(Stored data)
#####

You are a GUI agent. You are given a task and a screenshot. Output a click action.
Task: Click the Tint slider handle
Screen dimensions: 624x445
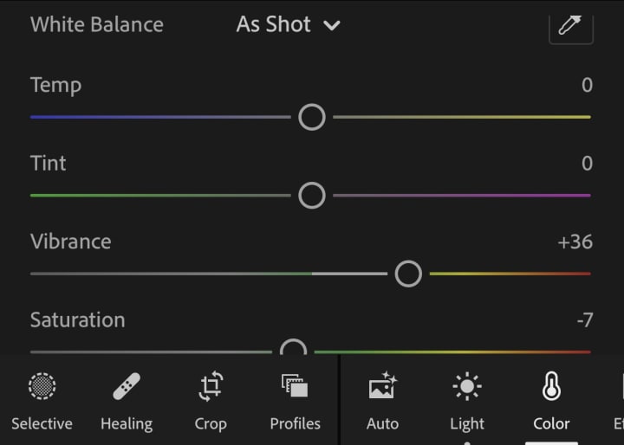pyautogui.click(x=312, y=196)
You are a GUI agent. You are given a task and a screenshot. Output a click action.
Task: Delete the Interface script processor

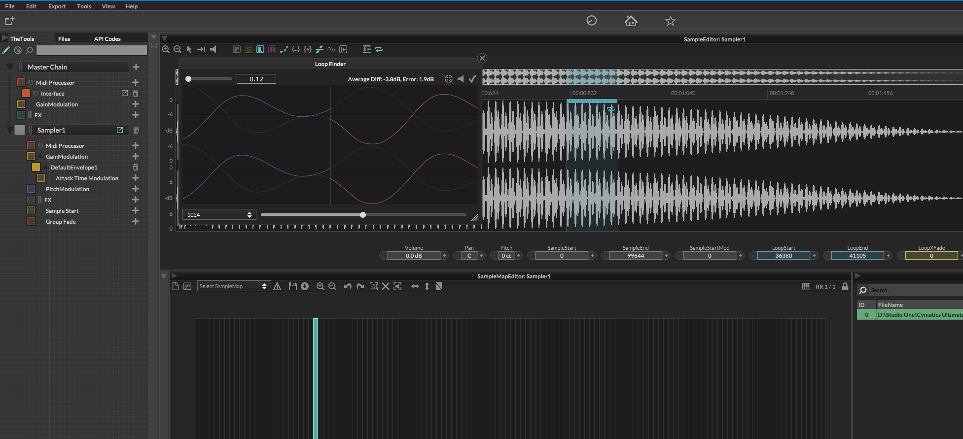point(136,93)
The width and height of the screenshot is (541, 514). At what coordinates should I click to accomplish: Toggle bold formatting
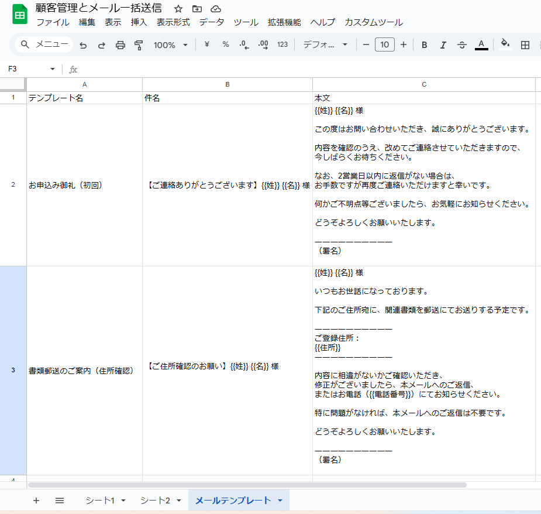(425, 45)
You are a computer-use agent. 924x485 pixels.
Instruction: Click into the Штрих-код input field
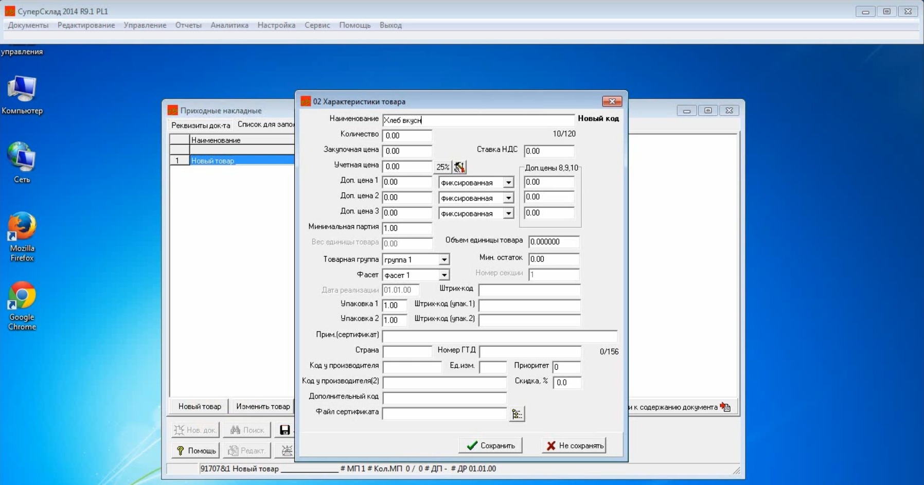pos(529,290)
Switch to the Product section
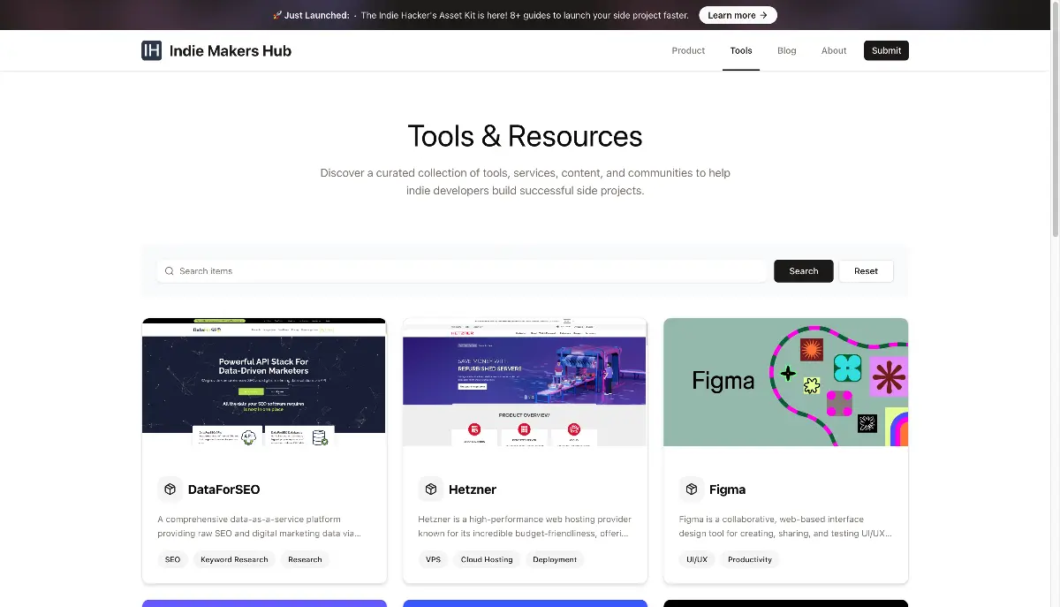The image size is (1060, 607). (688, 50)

#####

• Task: Lines from the one holding "Task: Delete the Interface script processor" to the end of the data, both ends included, are to be given again exactly; no pictures belong in the copy.

• Result below:
Task: Delete the Interface script processor

point(136,93)
The width and height of the screenshot is (541, 514). At what coordinates should I click to accomplish: Toggle bold formatting
(425, 45)
You are a computer-use agent. 924x485 pixels.
Instruction: Click into the Штрих-код input field
pos(529,290)
Switch to the Product section
The image size is (1060, 607). (688, 50)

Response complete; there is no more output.